▸ **PROBLEM REQUIREMENTS**:
Character for character, reproduce every entry below.

▸ **Saved entries**:
-=-=-=-=-

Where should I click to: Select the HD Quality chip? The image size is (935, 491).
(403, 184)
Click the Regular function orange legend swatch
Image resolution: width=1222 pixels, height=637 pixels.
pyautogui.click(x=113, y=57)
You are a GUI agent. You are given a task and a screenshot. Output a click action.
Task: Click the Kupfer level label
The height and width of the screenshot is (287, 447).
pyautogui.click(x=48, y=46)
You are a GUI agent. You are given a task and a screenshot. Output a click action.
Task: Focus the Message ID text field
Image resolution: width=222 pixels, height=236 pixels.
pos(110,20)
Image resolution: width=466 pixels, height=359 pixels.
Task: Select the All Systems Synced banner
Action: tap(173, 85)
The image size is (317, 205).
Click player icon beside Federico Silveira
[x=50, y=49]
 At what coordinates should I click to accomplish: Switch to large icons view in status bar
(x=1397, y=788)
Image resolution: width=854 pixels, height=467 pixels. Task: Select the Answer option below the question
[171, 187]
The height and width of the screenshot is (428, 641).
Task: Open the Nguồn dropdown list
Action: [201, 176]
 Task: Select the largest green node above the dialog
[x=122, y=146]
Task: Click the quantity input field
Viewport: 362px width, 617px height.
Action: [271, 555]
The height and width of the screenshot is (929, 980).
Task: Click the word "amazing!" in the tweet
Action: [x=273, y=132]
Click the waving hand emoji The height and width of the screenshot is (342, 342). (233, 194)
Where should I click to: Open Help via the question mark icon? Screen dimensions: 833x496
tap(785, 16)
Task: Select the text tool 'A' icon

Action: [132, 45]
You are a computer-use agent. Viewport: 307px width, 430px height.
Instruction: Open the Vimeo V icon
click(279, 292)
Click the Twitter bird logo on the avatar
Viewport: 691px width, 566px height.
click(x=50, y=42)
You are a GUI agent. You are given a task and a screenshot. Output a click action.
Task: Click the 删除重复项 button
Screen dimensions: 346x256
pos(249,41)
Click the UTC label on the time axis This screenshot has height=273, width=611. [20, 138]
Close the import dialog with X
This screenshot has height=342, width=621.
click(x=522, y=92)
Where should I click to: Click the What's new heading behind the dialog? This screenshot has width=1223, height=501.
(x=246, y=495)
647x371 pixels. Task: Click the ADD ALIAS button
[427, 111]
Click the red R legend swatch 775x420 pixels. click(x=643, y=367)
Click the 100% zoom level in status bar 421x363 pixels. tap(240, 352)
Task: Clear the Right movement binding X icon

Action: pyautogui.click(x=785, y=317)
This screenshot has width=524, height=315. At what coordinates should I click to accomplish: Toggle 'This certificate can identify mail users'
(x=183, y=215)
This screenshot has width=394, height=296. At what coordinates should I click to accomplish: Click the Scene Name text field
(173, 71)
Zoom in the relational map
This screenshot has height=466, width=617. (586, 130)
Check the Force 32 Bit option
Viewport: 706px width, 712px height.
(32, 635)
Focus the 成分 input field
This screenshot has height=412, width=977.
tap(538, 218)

-=-=-=-=-

▸ **EXERCISE OUTPUT**:
Where should I click to: Select the HD Quality chip? The image size is (935, 491).
(403, 184)
Click the Regular function orange legend swatch
Image resolution: width=1222 pixels, height=637 pixels.
pyautogui.click(x=113, y=57)
You are a GUI agent. You are given a task and a screenshot. Output a click action.
Task: Click the Kupfer level label
The height and width of the screenshot is (287, 447).
pyautogui.click(x=48, y=46)
You are a GUI agent. You are given a task and a screenshot. Output a click action.
Task: Focus the Message ID text field
Image resolution: width=222 pixels, height=236 pixels.
pos(110,20)
Image resolution: width=466 pixels, height=359 pixels.
Task: Select the All Systems Synced banner
Action: tap(173, 85)
The image size is (317, 205).
Click player icon beside Federico Silveira
[x=50, y=49]
 At what coordinates should I click to accomplish: Switch to large icons view in status bar
(x=1397, y=788)
Image resolution: width=854 pixels, height=467 pixels. Task: Select the Answer option below the question
[171, 187]
The height and width of the screenshot is (428, 641).
Task: Open the Nguồn dropdown list
Action: [201, 176]
 Task: Select the largest green node above the dialog
[x=122, y=146]
Task: Click the quantity input field
Viewport: 362px width, 617px height.
Action: [271, 555]
The height and width of the screenshot is (929, 980).
Task: Click the word "amazing!" in the tweet
Action: [x=273, y=132]
Click the waving hand emoji The height and width of the screenshot is (342, 342). (233, 194)
Where should I click to: Open Help via the question mark icon? Screen dimensions: 833x496
tap(785, 16)
Task: Select the text tool 'A' icon

Action: [132, 45]
You are a computer-use agent. Viewport: 307px width, 430px height.
Instruction: Open the Vimeo V icon
click(279, 292)
Click the Twitter bird logo on the avatar
Viewport: 691px width, 566px height.
click(x=50, y=42)
You are a GUI agent. You are given a task and a screenshot. Output a click action.
Task: Click the 删除重复项 button
Screen dimensions: 346x256
pos(249,41)
Click the UTC label on the time axis This screenshot has height=273, width=611. [20, 138]
Close the import dialog with X
This screenshot has height=342, width=621.
click(x=522, y=92)
Where should I click to: Click the What's new heading behind the dialog? This screenshot has width=1223, height=501.
(x=246, y=495)
647x371 pixels. Task: Click the ADD ALIAS button
[427, 111]
Click the red R legend swatch 775x420 pixels. click(x=643, y=367)
Click the 100% zoom level in status bar 421x363 pixels. tap(240, 352)
Task: Clear the Right movement binding X icon

Action: pyautogui.click(x=785, y=317)
This screenshot has width=524, height=315. At what coordinates should I click to accomplish: Toggle 'This certificate can identify mail users'
(x=183, y=215)
This screenshot has width=394, height=296. At what coordinates should I click to accomplish: Click the Scene Name text field
(173, 71)
Zoom in the relational map
This screenshot has height=466, width=617. (586, 130)
Check the Force 32 Bit option
Viewport: 706px width, 712px height.
(32, 635)
Focus the 成分 input field
This screenshot has height=412, width=977.
tap(538, 218)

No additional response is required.